A câmera toma partido em Pão e Rosas
Texto compilado; Por León Diniz, em abril de 2004


O filme Pão e Rosas, dirigido por Ken Loach, nasceu num ponto de ônibus em Los Angeles, por volta das 2:30 da manhã no final de 1994. O diretor britânico, que estava a milhares de quilômetros de distância, editando o filme Terra e Liberdade, não podia imaginar que a história cairia tempos depois em suas mãos. 

Na Los Angeles moderna, onde os automóveis são o centro das atenções, os pontos de ônibus são freqüentados apenas pelos mais pobres e pelos imigrantes estrangeiros que precisam se locomover pelas vias expressas da cidade para chegar ao trabalho. 

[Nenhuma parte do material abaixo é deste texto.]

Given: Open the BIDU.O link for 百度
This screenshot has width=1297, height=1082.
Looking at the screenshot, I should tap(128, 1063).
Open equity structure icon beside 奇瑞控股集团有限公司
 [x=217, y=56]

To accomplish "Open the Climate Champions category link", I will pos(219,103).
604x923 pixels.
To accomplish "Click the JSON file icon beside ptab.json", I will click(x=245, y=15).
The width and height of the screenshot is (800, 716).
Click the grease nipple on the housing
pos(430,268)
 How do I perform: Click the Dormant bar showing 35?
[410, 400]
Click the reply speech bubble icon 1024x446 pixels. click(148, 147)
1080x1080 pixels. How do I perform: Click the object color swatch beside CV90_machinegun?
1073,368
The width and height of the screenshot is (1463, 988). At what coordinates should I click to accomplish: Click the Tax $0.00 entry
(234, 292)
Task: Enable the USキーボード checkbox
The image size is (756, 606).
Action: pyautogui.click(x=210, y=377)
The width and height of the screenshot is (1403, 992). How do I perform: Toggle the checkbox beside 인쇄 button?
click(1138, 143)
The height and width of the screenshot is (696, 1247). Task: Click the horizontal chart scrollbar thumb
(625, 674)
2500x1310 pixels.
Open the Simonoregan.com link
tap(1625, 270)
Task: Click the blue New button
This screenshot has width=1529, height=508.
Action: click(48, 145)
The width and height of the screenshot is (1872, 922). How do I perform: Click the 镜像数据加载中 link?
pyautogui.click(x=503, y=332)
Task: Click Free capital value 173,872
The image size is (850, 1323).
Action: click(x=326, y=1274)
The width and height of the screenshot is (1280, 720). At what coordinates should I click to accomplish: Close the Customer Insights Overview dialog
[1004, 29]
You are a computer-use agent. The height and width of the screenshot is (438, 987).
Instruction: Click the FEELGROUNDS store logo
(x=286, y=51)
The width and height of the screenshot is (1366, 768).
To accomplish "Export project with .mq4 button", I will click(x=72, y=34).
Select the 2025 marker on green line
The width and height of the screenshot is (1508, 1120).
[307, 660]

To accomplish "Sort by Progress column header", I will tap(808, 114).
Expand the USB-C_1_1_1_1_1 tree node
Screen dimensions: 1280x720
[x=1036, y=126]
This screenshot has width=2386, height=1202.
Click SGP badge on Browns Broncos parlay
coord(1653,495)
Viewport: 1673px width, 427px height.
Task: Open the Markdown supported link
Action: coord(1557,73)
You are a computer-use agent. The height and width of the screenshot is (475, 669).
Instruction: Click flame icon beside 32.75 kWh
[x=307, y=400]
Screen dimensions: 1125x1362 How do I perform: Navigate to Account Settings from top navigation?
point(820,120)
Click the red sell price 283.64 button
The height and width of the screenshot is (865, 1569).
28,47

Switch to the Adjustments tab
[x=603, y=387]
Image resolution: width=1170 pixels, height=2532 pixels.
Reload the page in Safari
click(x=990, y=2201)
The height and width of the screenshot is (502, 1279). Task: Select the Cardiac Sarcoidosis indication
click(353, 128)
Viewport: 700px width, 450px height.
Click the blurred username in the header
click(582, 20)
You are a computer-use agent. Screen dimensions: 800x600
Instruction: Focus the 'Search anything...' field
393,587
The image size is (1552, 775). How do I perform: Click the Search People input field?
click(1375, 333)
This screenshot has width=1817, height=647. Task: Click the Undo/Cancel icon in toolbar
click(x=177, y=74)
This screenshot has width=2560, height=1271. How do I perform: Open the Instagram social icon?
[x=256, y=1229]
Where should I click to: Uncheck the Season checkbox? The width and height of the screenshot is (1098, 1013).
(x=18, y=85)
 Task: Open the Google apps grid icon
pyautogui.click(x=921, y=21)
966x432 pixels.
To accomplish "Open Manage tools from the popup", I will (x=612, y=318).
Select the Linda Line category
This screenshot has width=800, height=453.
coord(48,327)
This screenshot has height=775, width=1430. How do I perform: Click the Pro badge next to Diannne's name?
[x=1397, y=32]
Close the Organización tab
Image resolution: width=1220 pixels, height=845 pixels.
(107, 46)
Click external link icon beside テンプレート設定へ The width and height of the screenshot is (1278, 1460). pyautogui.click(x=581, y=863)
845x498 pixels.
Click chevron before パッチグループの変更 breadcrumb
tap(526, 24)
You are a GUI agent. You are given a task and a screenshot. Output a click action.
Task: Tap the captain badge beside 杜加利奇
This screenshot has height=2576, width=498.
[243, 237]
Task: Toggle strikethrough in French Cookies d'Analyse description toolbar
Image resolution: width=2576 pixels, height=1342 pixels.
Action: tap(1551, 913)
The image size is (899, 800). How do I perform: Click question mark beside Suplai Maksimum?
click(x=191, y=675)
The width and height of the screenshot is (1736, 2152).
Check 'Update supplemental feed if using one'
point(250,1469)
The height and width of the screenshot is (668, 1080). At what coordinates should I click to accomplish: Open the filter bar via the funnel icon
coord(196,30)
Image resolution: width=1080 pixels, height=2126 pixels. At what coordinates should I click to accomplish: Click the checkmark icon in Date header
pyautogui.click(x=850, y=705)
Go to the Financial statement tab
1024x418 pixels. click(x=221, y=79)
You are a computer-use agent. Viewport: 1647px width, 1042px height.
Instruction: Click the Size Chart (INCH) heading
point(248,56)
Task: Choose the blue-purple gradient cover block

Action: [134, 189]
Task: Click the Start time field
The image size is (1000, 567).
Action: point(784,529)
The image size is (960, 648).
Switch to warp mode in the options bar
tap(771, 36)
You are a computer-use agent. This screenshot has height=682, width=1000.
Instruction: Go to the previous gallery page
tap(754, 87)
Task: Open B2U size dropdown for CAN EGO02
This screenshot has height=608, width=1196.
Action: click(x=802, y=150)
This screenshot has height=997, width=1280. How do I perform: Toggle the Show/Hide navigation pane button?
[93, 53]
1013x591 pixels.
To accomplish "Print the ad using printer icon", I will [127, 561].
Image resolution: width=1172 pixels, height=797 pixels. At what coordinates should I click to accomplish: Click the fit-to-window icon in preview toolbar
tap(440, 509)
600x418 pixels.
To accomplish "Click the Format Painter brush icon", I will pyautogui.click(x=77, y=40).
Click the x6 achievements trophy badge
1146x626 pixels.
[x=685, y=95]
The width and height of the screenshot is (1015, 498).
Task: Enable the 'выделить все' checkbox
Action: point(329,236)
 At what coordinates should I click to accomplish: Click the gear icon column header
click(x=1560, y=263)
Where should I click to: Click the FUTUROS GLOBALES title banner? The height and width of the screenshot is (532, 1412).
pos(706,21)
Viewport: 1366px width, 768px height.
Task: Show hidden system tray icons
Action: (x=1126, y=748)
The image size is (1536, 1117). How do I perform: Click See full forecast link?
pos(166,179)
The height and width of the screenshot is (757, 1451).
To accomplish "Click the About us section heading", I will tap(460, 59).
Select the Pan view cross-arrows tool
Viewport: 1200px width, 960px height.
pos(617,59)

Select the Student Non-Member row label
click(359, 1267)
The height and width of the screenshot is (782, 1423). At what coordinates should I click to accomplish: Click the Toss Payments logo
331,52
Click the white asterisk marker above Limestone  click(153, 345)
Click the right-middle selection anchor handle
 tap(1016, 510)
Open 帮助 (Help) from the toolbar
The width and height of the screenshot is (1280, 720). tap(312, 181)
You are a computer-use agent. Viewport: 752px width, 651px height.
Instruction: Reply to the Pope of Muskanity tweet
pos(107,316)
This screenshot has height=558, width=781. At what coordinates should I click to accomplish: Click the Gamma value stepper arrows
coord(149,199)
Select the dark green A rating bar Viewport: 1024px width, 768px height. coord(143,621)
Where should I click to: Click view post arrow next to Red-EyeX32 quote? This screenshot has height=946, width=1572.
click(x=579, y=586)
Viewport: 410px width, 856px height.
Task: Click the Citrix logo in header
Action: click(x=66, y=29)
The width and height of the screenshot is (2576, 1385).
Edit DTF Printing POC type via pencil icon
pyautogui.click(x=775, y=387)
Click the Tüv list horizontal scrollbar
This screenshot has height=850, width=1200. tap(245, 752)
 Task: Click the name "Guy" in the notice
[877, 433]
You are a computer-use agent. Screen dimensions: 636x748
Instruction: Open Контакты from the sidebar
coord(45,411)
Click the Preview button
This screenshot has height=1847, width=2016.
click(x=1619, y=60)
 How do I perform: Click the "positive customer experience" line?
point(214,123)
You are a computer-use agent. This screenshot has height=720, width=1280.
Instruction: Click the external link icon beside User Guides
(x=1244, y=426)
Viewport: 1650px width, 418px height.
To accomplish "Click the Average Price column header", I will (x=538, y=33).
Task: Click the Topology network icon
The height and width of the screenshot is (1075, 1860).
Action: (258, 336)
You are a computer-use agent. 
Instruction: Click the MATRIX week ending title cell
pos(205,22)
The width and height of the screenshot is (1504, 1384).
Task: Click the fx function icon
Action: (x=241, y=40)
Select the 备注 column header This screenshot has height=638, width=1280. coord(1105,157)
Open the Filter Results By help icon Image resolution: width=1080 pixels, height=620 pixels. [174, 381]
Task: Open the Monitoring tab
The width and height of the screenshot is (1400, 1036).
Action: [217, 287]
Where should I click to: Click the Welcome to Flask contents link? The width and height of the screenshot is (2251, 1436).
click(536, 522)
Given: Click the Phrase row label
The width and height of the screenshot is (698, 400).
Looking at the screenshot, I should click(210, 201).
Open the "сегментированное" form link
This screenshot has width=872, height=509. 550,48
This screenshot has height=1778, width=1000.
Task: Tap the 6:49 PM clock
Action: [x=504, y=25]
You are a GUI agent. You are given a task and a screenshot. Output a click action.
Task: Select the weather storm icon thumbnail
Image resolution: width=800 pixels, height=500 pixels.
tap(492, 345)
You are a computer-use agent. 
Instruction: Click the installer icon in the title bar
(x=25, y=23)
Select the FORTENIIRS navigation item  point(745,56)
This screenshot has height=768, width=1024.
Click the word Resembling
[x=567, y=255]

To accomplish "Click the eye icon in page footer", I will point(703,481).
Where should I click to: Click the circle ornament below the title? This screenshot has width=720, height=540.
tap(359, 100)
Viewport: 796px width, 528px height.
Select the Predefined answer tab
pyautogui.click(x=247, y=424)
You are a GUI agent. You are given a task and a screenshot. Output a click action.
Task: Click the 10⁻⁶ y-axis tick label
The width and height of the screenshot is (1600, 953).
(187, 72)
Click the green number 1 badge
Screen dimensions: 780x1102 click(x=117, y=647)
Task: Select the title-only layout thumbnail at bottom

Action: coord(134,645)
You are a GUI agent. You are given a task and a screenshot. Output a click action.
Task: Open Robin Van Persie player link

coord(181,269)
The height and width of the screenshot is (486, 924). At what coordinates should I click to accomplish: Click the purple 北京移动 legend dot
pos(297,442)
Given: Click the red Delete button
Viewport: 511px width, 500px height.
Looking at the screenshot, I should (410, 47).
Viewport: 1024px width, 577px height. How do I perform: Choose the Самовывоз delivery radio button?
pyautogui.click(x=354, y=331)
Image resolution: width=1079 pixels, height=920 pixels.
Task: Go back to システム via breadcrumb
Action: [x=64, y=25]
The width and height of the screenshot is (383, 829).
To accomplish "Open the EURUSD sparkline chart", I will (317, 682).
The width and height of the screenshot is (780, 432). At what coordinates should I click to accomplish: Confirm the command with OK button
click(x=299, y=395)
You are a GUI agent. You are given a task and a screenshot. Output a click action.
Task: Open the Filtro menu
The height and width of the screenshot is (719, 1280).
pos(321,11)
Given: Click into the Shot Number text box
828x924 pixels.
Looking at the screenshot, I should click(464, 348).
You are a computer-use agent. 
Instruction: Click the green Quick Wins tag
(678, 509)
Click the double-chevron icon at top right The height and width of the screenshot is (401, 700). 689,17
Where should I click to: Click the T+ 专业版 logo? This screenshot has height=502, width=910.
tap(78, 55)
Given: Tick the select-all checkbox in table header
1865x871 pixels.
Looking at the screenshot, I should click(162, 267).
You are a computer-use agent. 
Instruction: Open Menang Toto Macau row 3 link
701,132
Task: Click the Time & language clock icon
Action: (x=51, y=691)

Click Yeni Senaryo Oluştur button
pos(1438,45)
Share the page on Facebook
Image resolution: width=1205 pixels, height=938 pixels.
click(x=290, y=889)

Para o roteirista Paul Laverty, de passagem pela cidade e parado também num desses pontos de ônibus, era curioso observar as pessoas barulhentas que se aproximavam à espera de transporte. "De repente fui cercado por animados sotaques do México, Honduras, El Salvador e Nicarágua. Começamos a conversar e eles me disseram que trabalhavam como zeladores para banqueiros, companhias de seguro, advogados e agentes de Hollywood em alguns dos mais famosos escritórios de Los Angeles", recorda Laverty. 

Em sua maioria mulheres e vestindo uniformes, davam a impressão de pertencer a algum tipo de exército da madrugada, recorda-se o roteirista. "Fiquei chocado por várias coisas que fiquei sabendo a respeito deles. Eram irreverentes e dispunham de muita energia. Também me fizeram rir muito com suas histórias."

Laverty ficou surpreso com a organização do movimento e as alianças que estavam se formando em torno da causa, envolvendo sindicatos, estudantes e igrejas. 

Depois de trabalhar na Nicarágua - com o filme A Canção de Carla -, a possibilidade de filmar nos Estados Unidos era fascinante. "Me parecia ter descoberto um outro elemento dentro de uma mesma história: a relação entre os Estados Unidos e países que são essencialmente suas colônias econômicas e culturais", explica. 

O exército ilegal

As seqüências de abertura do filme mostram Maya, uma jovem e amedrontada imigrante mexicana, atravessando a fronteira com outros compatriotas, tendo dois "coiotes" também mexicanos como guias. Eles são o elo essencial no lucrativo tráfico humano através da fronteira do México com os Estados Unidos. Maya, e com ela o público, gradativamente vai descobrindo a outra Los Angeles, formada por uma comunidade de imigrantes, na maioria latinos e ilegais. São pessoas que andam de ônibus em LA, que ficam em pé nas esquinas como diaristas à procura  de trabalho. Executam as piores funções e ganham os piores salários. 

Não tardou para que Laverty mergulhasse no assunto e mantivesse contato com sindicalistas. "Logo compreendi que eles estavam diante de uma enorme tarefa. Muitos trabalhadores não falavam inglês e chegavam a Los Angeles ilegalmente. As empresas de conservação e limpeza não só lhes faziam ameaças de demissão, mas também de deportação dos Estados Unidos", afirmou. 

Para completar, muitos trabalhadores tinham dois e até três empregos. Muitos usavam a folga do fim de semana para reforçar o orçamento. O cansaço depois de uma jornada tão fatigante e os compromissos familiares eram um impecilho para a tarefa de organização sindical. Por razões objetivas e concretas, muitos trabalhadores se sentiam atemorizados demais para se envolver na luta. "Por razões também muito concretas, eles estavam desesperados por conseguir mudanças nas terríveis condições de trabalho. Era uma escolha dramática", diz Laverty. 

Loach queria mostrar a Los Angeles invisível que poucos conhecem, longe da apresentada e celebrada por Hollywood nos filmes de ação. "Queríamos dissipar a névoa da janela para ver as pessoas reais que existiam lá."

Ken Loach, Laverty e o pesquisador Pablo Cruz passaram vários meses entrevistando centenas de pessoas em Nova York, Los Angeles e Tijuana até que encontraram os atores e atrizes principais, bem como o vasto elenco latino.